## Task set
**A.** In the article on macular degeneration, about how long do the current drugs on the market for wet ARMD last?
**B.** Translate this sentence from the article on macular degeneration into Spanish: "This may reduce the total number of injections needed by a patient per year."
**C.** Quote everything in the article on macular degeneration from "The last decade" down to "review exudative/wet ARMD.".

With our aging population and age related macular degeneration (ARMD) being one of the greatest causes of vision loss in older patients, you are likely to know someone who is affected by the disease. The causes of ARMD are not well known.
The last decade has seen an enormous advancement in the care of ARMD and we now see it as somewhat of a chronic disease that requires regular medication. Much like diabetes or hypertension, we cannot cure these diseases, but we can try to control them with medications.
Last month’s article discussed some of the future treatments that appear to be on the horizon and also the current state of treatment for non-exudative/dry ARMD. This article will review exudative/wet ARMD.
Exudative or “Wet” type macular degeneration is currently treated with medicine that is injected into the eye. These drugs have been very effective at trying to stabilize the bleeding from the disease and in many cases improve vision. The downside for many patients is that these medicines are, once again, a treatment not a cure. So the drugs have to be continuously injected into the eye. The current drugs on the market last approximately one month.
One advancement that we should see in the near future is a new drug called “brolucizumab” that has just finished clinical trials and should be approved by the FDA shortly for use. The advantage of this drug is that it appears to last longer than current drugs available – up to three months. This may reduce the total number of injections needed by a patient per year. We will have to see if the success in the trial setting carries over into the real world, but the early data looks promising and may give us a new option to help patients with the wet form of ARMD.

## Supplied records

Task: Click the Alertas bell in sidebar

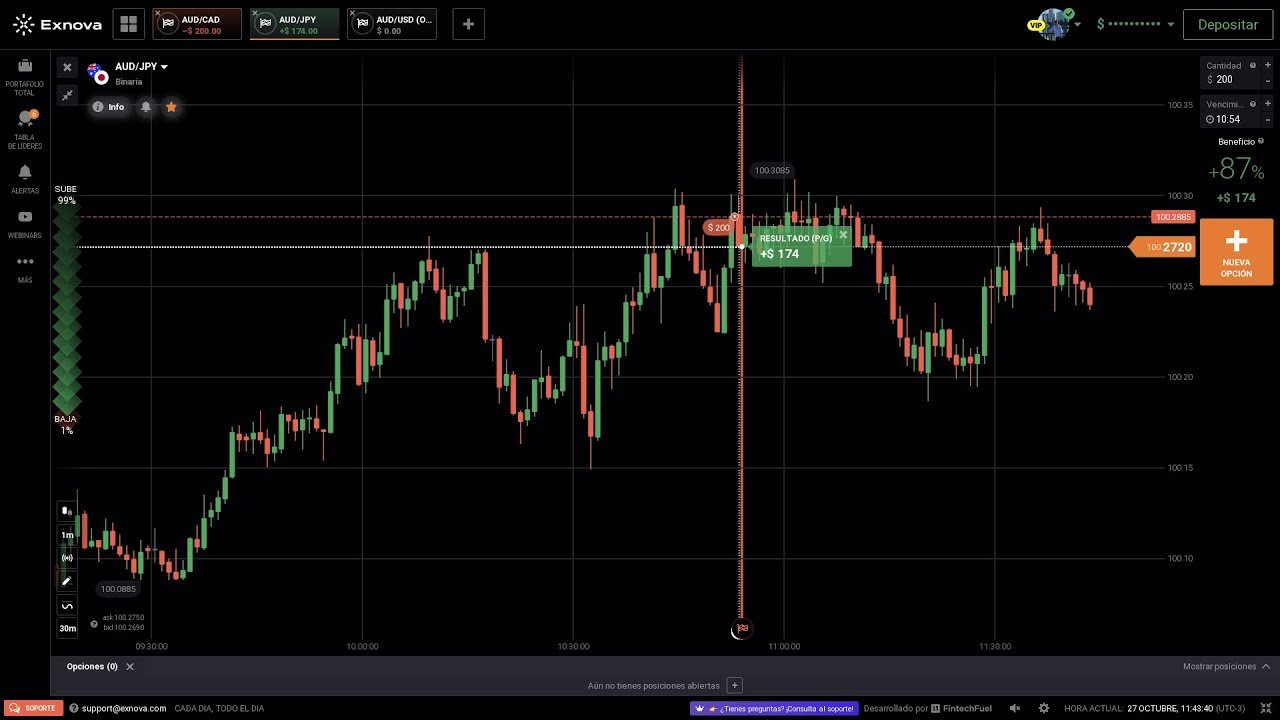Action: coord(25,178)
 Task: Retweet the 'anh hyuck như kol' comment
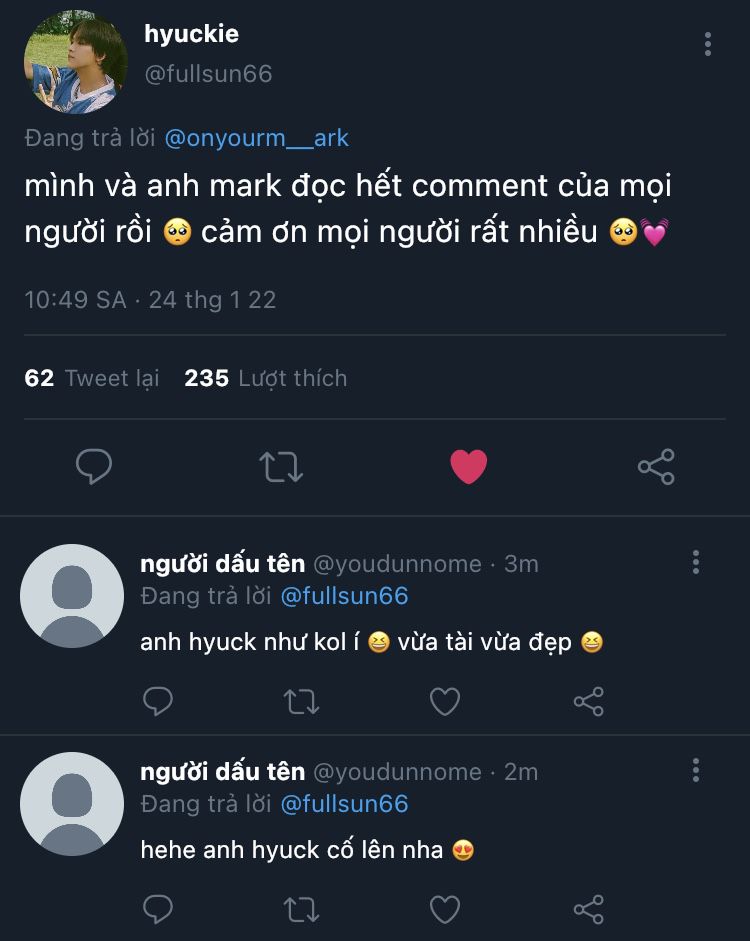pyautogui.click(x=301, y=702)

...

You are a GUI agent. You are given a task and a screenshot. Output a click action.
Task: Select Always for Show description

---

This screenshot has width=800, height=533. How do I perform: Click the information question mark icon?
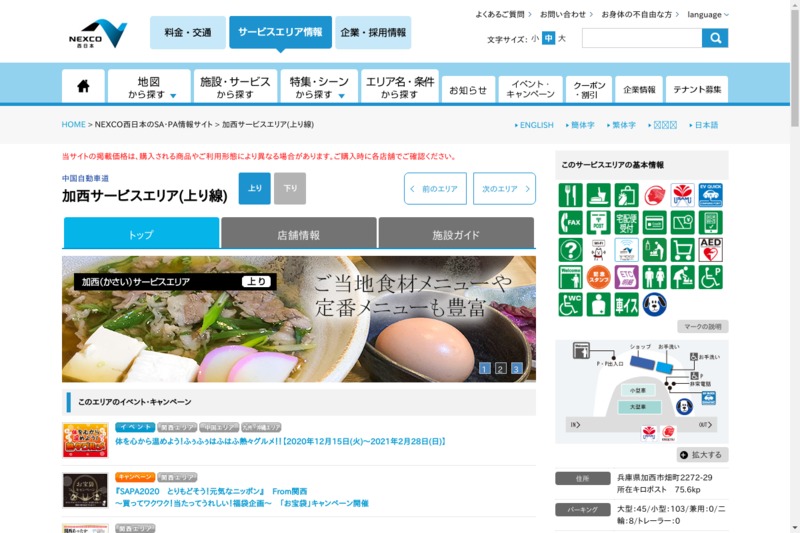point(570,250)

## Task-by-task outputs
**A.** Approximately one month.

**B.** Esto podría reducir el número total de inyecciones que necesita un paciente al año.

**C.**
The last decade has seen an enormous advancement in the care of ARMD and we now see it as somewhat of a chronic disease that requires regular medication. Much like diabetes or hypertension, we cannot cure these diseases, but we can try to control them with medications.
Last month’s article discussed some of the future treatments that appear to be on the horizon and also the current state of treatment for non-exudative/dry ARMD. This article will review exudative/wet ARMD.